If you want to give it a try: https://github.com/jeffhain/jodk/blob/master/src/net/jodk/th...
You were interested in the diamond queue, so just wanted to say that it is now released in our GitHub => https://github.com/coralblocks/CoralQueue?tab=readme-ov-file...
Given the documentation says that this is supposedly to be between JVMs, how do they handle the serialize/deserialize?
They punt on the actual serialization format: https://www.coralblocks.com/index.php/inter-process-communic...
In most applications like this you'll see direct byte manipulation to byte buffers because you want to pull as much performance as possible.
There are fast serialization formats like SBE that people leverage for this as well.
> Given the documentation says that this is supposedly to be between JVMs, how do they handle the serialize/deserialize?
Your transfer object needs to implement MemorySerializable. Below two examples from CoralRing's GitHub:
https://github.com/coralblocks/CoralRing/blob/main/src/main/...
https://github.com/coralblocks/CoralRing/blob/main/src/main/...

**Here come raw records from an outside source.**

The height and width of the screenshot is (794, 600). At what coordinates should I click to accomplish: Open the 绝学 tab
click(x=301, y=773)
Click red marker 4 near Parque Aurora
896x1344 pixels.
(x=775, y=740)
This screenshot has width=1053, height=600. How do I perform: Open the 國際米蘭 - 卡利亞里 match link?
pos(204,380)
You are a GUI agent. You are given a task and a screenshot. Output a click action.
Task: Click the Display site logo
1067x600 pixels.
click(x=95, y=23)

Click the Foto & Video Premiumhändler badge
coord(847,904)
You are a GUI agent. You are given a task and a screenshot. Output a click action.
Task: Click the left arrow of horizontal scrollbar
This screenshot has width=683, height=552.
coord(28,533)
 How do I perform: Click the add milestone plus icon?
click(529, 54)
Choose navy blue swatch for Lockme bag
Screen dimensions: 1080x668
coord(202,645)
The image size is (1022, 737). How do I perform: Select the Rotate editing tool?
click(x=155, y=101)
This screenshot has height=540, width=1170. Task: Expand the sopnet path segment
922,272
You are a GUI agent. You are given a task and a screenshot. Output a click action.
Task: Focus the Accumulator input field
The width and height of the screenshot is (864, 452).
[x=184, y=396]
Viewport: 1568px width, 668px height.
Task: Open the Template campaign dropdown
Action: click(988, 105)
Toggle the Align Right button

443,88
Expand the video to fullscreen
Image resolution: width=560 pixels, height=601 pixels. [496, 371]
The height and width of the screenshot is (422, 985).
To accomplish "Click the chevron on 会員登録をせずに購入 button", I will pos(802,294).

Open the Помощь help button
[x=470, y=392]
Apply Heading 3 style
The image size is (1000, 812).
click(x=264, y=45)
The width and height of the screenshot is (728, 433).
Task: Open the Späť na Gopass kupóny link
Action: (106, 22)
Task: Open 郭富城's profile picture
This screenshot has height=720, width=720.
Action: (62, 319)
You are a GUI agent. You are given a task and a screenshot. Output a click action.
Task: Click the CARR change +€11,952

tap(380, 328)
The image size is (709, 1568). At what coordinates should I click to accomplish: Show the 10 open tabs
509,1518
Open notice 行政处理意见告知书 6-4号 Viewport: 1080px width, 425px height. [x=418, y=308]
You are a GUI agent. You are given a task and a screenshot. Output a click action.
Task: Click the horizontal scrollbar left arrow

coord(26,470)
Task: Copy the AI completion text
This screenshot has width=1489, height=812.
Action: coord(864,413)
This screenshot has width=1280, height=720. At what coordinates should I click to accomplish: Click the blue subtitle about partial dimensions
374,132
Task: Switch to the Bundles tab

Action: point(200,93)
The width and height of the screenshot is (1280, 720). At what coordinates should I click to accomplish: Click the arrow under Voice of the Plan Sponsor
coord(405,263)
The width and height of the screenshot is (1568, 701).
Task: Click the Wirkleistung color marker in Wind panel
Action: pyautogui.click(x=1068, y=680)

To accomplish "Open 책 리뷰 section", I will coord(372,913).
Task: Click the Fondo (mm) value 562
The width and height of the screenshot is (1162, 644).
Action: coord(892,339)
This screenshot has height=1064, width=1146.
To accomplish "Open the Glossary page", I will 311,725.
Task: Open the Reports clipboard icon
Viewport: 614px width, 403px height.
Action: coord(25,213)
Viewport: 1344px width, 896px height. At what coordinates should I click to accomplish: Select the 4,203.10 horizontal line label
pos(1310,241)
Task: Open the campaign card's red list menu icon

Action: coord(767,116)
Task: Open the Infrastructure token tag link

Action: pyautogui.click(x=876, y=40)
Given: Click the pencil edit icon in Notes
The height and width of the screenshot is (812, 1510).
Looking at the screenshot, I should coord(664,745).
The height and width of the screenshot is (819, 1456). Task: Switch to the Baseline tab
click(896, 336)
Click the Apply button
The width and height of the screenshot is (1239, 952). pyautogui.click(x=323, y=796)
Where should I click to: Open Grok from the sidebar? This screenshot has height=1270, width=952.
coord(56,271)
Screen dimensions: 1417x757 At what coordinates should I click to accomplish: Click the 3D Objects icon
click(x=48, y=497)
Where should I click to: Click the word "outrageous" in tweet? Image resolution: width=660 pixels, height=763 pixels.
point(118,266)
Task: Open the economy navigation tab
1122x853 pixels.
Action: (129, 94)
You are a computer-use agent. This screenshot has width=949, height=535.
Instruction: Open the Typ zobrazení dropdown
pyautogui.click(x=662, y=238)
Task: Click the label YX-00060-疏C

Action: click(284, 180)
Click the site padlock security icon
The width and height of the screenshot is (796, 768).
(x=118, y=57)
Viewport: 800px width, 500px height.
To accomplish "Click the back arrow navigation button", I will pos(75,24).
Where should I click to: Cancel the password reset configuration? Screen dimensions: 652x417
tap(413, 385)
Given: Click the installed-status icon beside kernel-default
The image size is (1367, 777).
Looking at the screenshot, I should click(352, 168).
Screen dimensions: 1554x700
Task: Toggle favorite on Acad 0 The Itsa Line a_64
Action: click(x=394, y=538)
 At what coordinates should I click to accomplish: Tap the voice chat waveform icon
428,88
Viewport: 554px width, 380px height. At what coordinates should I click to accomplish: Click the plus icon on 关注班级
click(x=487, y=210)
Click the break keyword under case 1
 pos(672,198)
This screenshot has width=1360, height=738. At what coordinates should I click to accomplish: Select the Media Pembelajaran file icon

The second one effectively allows you to send anything you want (as bytes) through the ring, making CoralRing message agnostic.
Related: https://github.com/pcdv/jocket
Drop-in replacement for java.net.Socket using shared memory (and optionally, futex for notification)
it's sad how comfy the world for spawning request is versus when you are on the receiving side.
I don’t get it. How is this advantageous as it’s limited to one machine? Why wouldn’t you just have one jvm running multiple threads? What is the point of having multiple jvm processes interacting through this ring? Can someone enlighten me?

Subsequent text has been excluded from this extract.